The presence of an aberrant type of human chorionic gonadotropin in patients with gastric or colorectal cancer.

Beta subunits of human chorionic gonadotropin (beta-hCG) and human chorionic gonadotropin-like substance (hCGLS) were measured radioimmunologically in the serum and malignant tissue from patients with gastrointestinal cancer. Since serum beta-hCG and hCGLS correlate closely to those in cancer tissues, it is assumed that these two gonadotropins originate from cancer tissues. The serum hCGLS levels in 54 patients with gastrointestinal cancer were significantly higher, when compared with the findings in 19 healthy volunteers and 10 peptic ulcer patients.
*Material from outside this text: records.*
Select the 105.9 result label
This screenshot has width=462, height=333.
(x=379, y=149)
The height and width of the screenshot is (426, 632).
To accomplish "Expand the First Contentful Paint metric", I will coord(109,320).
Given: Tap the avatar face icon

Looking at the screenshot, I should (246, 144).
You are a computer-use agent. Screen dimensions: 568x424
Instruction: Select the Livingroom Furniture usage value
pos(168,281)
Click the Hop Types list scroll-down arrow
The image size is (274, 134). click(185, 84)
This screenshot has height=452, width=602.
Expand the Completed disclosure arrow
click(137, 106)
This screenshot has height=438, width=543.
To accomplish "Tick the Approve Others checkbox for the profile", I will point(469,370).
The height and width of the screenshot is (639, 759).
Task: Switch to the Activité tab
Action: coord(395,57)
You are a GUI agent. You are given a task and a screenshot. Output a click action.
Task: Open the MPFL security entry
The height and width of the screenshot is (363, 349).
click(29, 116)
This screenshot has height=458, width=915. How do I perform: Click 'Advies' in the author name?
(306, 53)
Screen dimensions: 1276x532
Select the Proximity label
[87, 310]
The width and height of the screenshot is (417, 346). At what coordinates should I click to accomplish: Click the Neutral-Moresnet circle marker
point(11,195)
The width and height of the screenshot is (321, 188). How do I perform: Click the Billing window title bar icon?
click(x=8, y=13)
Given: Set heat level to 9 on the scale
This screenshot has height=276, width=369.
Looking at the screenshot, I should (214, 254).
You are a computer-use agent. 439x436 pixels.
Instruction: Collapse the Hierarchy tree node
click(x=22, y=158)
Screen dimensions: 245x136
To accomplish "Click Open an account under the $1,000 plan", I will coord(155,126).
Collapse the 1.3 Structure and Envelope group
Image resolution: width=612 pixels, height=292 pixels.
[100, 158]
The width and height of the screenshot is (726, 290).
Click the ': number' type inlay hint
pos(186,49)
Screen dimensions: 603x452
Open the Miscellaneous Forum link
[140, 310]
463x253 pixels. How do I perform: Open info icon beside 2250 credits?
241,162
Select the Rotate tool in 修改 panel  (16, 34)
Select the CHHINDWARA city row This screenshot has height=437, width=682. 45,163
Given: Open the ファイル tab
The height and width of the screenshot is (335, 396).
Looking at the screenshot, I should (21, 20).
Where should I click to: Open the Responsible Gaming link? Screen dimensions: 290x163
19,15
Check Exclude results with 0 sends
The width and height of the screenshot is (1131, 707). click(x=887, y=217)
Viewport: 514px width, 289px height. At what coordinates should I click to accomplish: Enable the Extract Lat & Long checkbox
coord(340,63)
The frequency of high levels of serum hCGLS accounted for 71 per cent of those with operable gastric cancer, 44 per cent of those with inoperable gastric cancer, 100 per cent of those with operable colorectal cancer, and 67 per cent of those with inoperable colorectal cancer. On the contrary, serum beta-hCG levels did not differ between the volunteers and the cancer patients. In the 17 sera and 15 cancer tissues assayed, beta-hCG did not correlate to hCGLS. Moreover, the high levels of beta-hCG in cancer patients occurred in only 1/14 (7.1 per cent) of the assayed serum, and in 5/14 (35.7 per cent) of the cancer tissue. The increased production of these two hCGs may result from neoplastic transformation of an unrestrained fetal genome responsible for hCG production during gestation. It is assumed that the increased producibility of a defective hCG, i.e., an aberrant hCG such as hCGLS, is characteristic of malignant tumors.